さて、そのカール・フランプトン。ベルファストの北部に位置する「タイガーズ・ベイ Tiger's Bay」という地域の出身である。この地域は、めちゃめちゃ濃いロイヤリストのエリアとして知られる。今はもう上書きされていて現存しないが、Peter Taylorの本の表紙にもなっている下記のロイヤリスト武装組織UVFのミューラルは、この地域にあった(写真は via Alarmy、撮影者はJoe Foxさんで、撮影日は27th March 2005)。
アイルランドでは、アマチュア・ボクシングは北も南もなく、「全アイルランド」でひとつである(ラグビーと同じ)。
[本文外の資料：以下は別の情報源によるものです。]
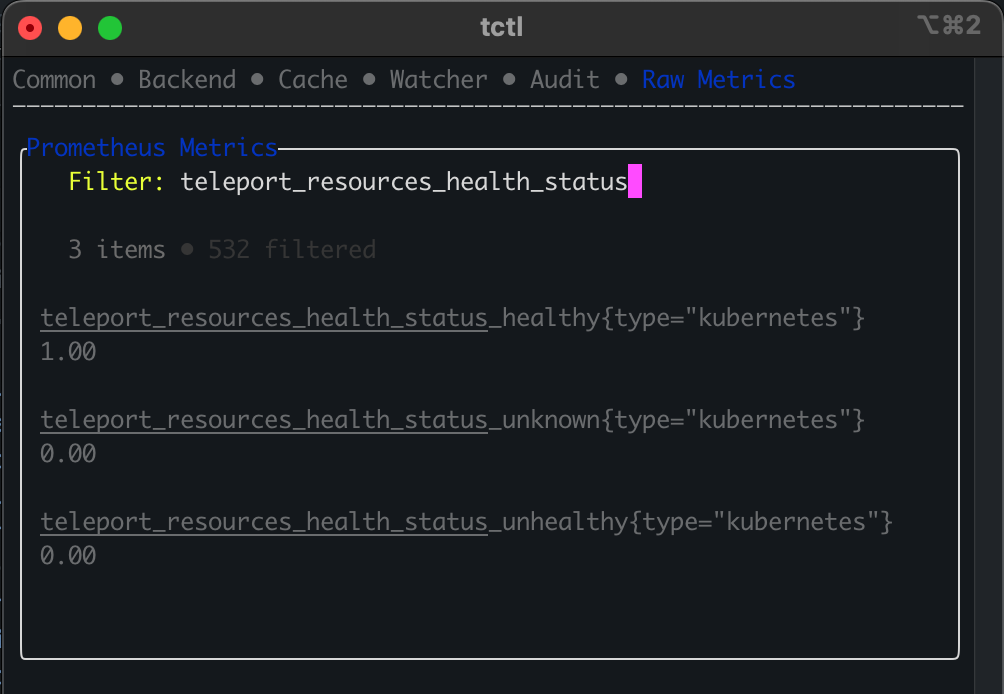Click the 0.00 value under unhealthy metric
The image size is (1004, 694).
click(x=68, y=555)

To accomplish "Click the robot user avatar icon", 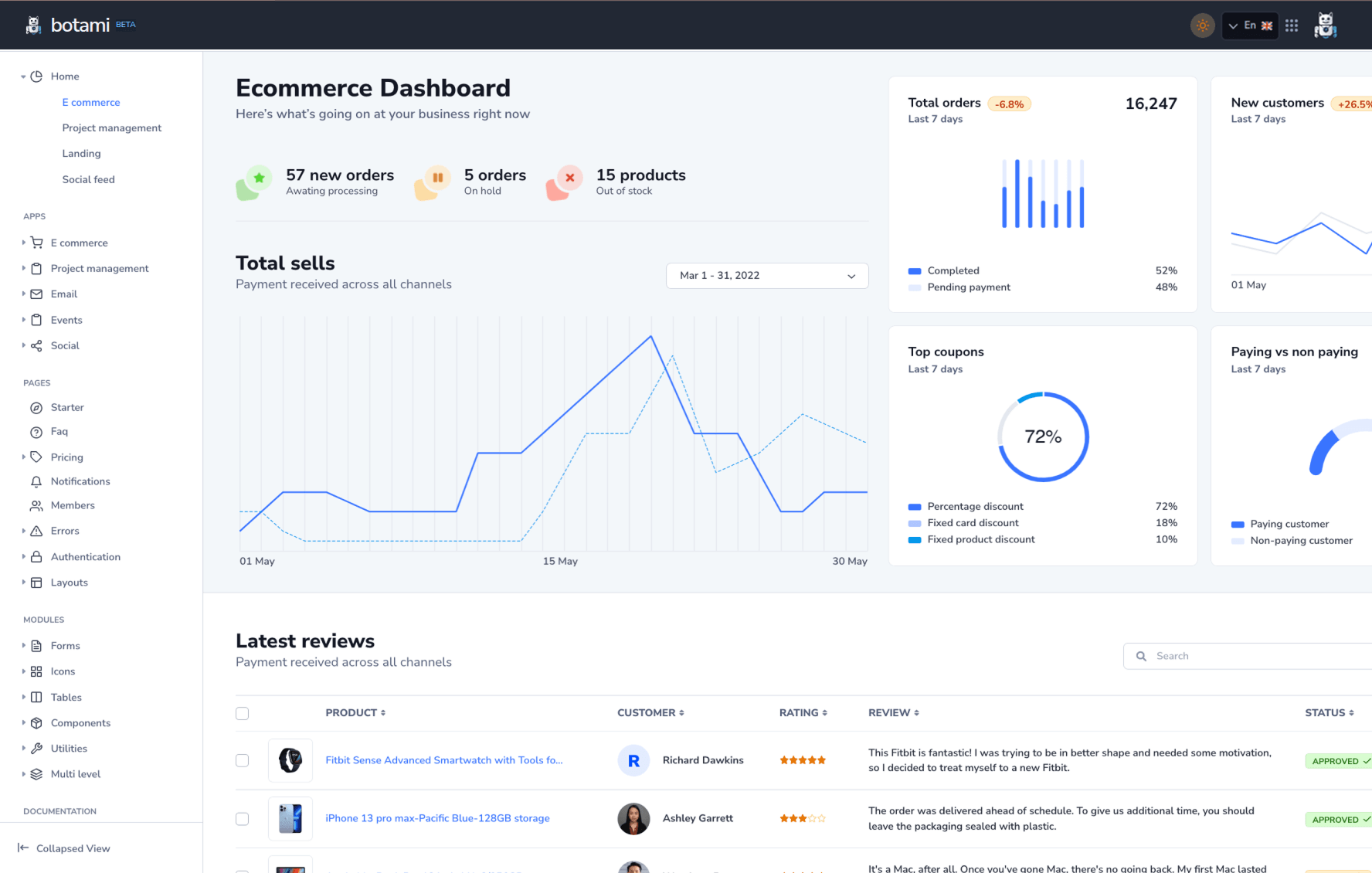I will 1326,25.
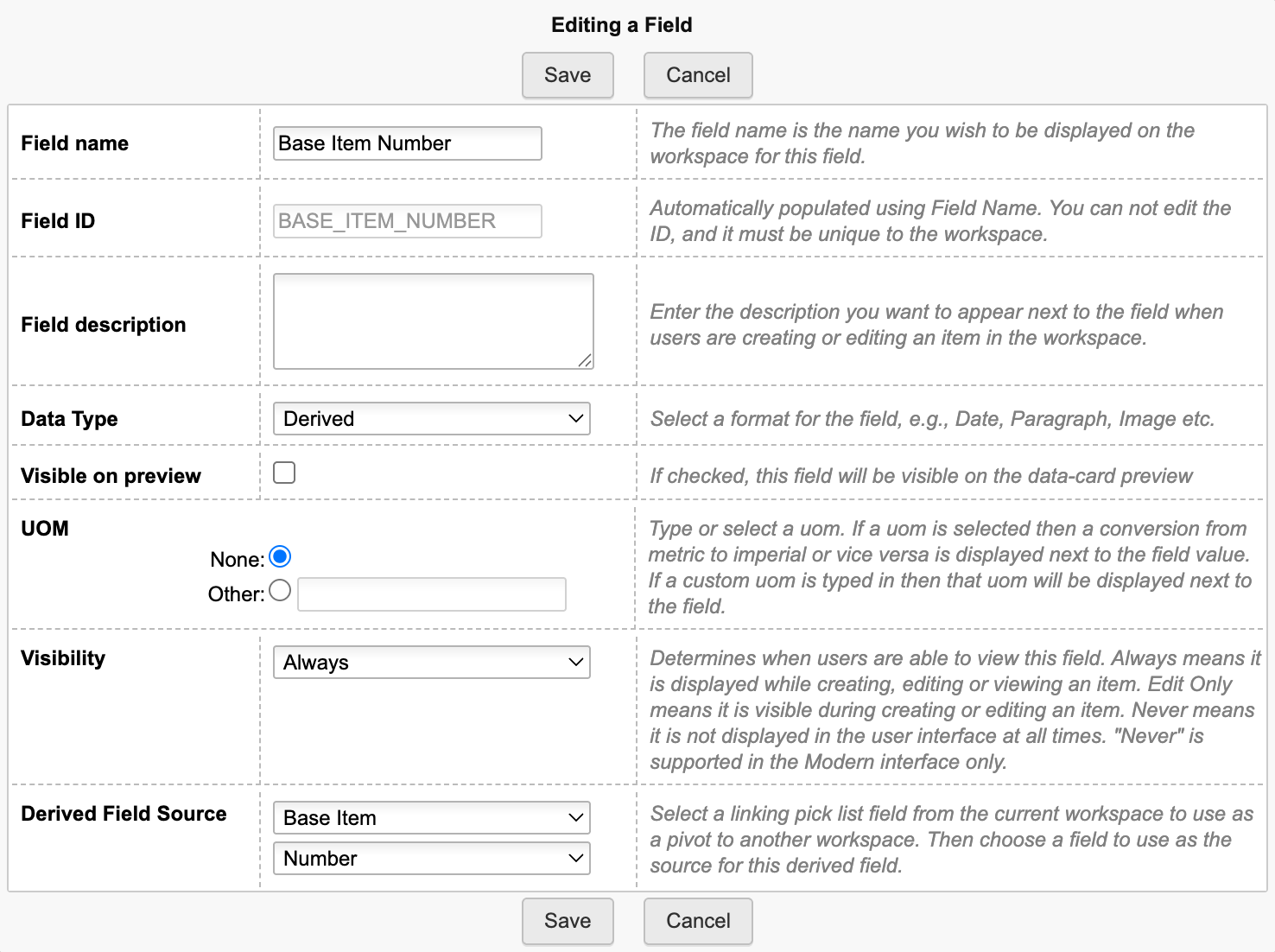Expand the Visibility dropdown set to Always
The height and width of the screenshot is (952, 1275).
click(x=432, y=663)
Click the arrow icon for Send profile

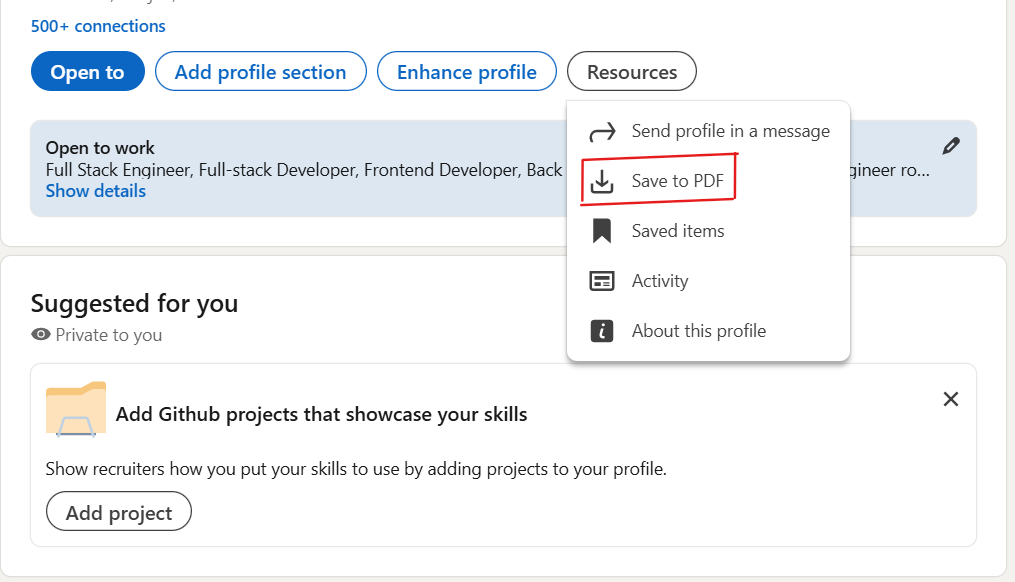(602, 130)
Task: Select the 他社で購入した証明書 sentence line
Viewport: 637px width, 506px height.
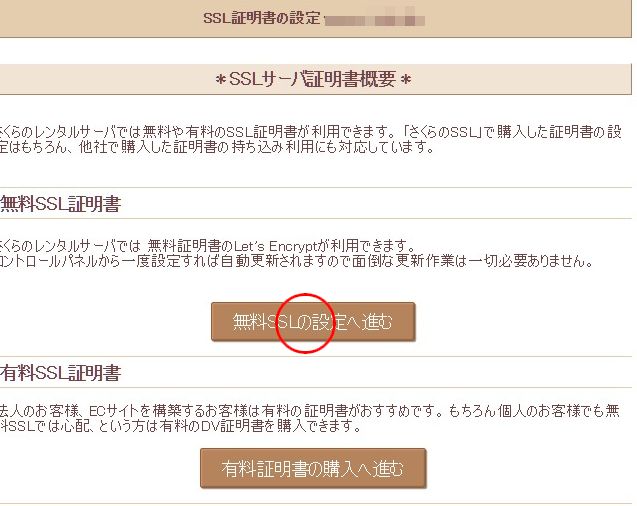Action: click(218, 147)
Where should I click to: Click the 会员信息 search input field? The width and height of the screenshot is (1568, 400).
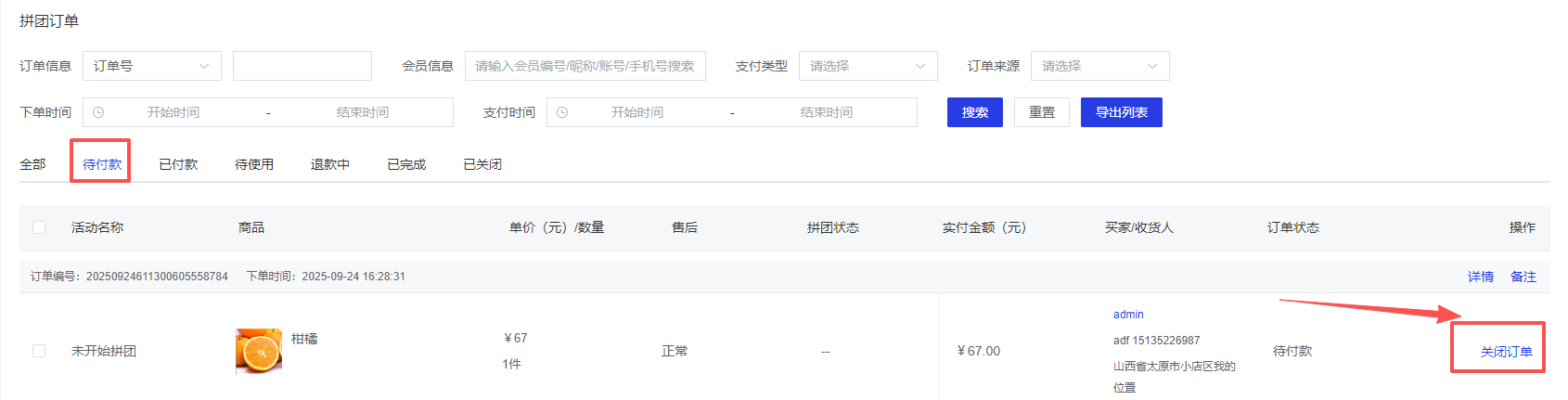click(x=585, y=66)
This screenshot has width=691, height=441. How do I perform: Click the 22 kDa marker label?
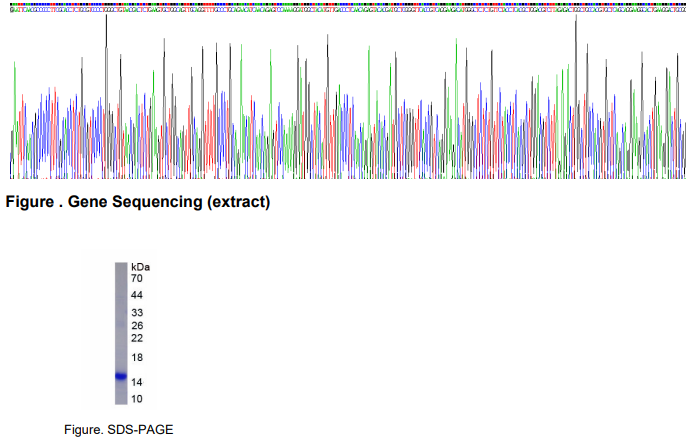pyautogui.click(x=136, y=338)
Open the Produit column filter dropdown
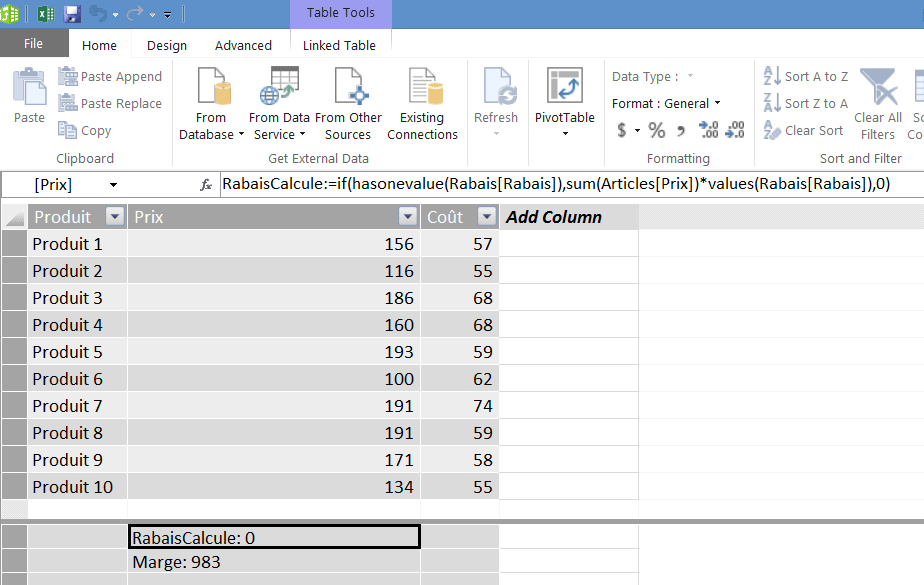 click(114, 217)
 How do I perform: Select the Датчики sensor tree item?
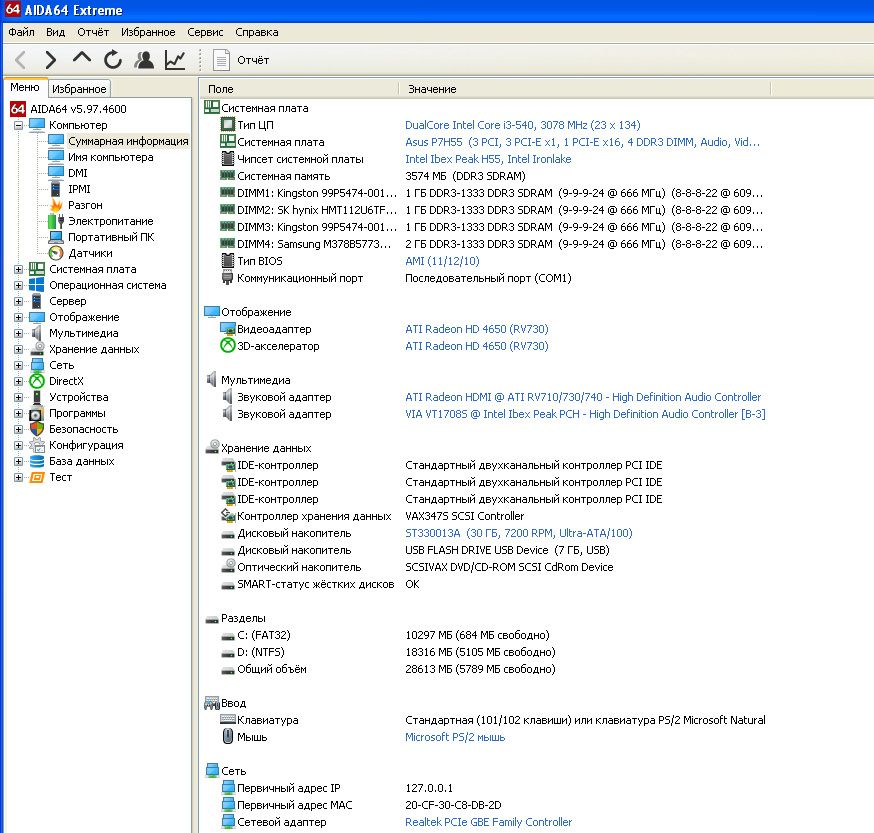pyautogui.click(x=90, y=253)
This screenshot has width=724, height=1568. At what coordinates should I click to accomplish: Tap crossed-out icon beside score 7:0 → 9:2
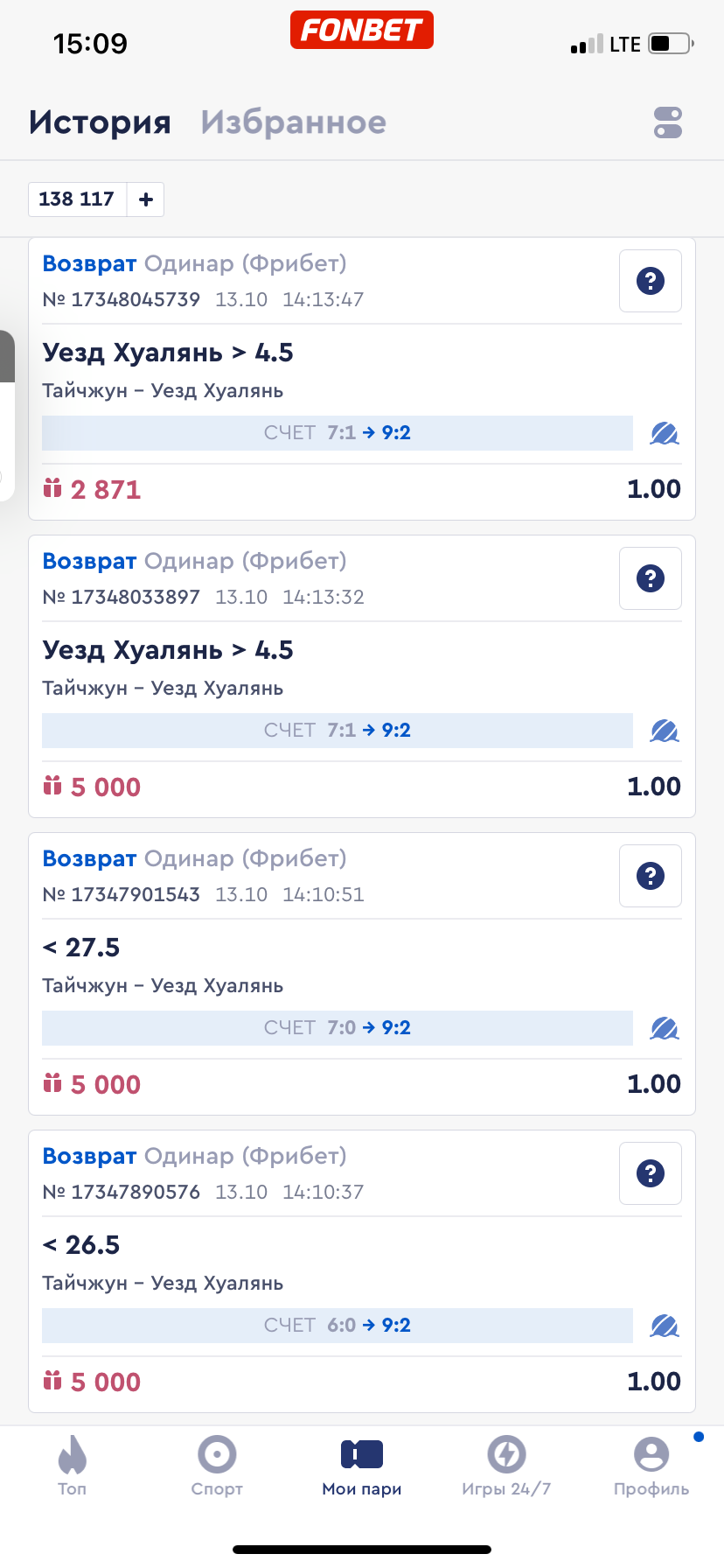(x=664, y=1028)
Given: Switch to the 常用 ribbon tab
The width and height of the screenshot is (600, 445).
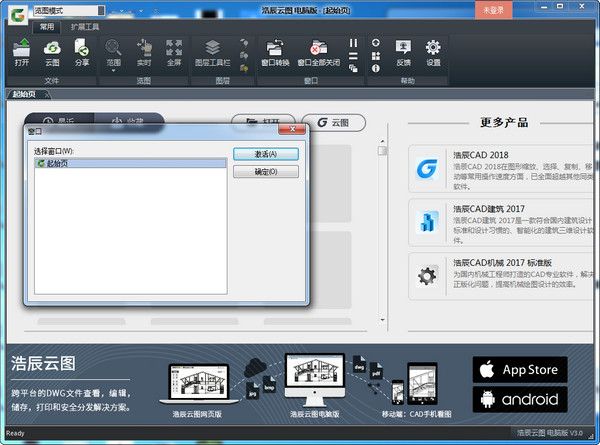Looking at the screenshot, I should (47, 27).
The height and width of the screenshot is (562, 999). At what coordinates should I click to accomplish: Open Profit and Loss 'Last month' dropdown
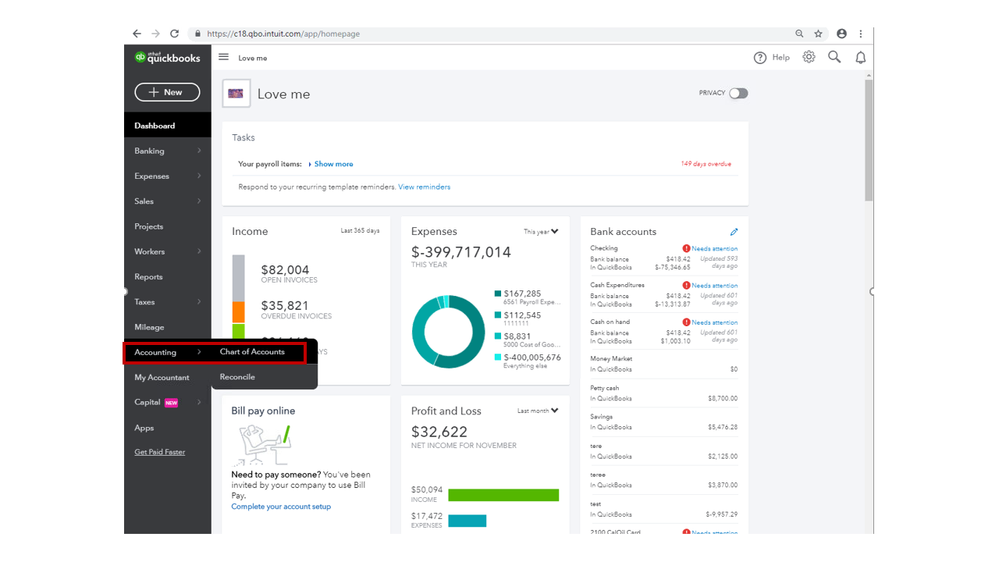[538, 411]
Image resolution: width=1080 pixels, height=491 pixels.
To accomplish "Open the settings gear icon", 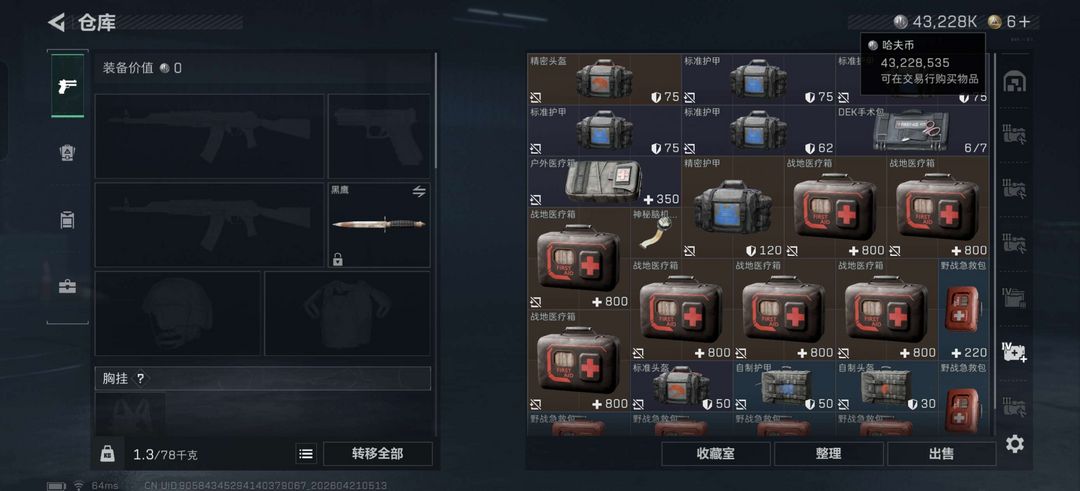I will (x=1015, y=444).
ウィキペディアに詳しく書いてあるが、地元タイガーズ・ベイのジムに所属してアマチュアとしてリングに立っていたころから、フランプトンは強かった。100試合以上に勝ち、負けたのはわずか8試合だった。そして「国代表」に選ばれるところまで来たのだが、そうなるとめんどくさくなるのが北アイルランド。ゴルフのグレーム・マクドネルやロリー・マキロイがワールドカップで「英国代表」になるのか「アイルランド代表」になるのかでややこしいことになるが、カール・フランプトンの場合は(リパブリカンの濃い地域と接する)ロイヤリストの濃い地域のど真ん中の子だ、めんどくささがハンパない。ウィキペディアには、「『英国のために(英国代表として)リングに立ってたほうが嬉しかったんじゃないか』と始終聞かれますが、答えは『ノー』ですよ。11歳とかそのくらいのときからずっとアイルランドのボクシングに面倒を見てもらってきたんで、アイルランドのために(アイルランド代表として)闘えるのはとても嬉しいことでした。アイルランド全域からも、UK本土からも大勢の人に応援してもらえていて、非常にありがたいことです」という本人の発言が、BBC記事をソースとして紹介されている。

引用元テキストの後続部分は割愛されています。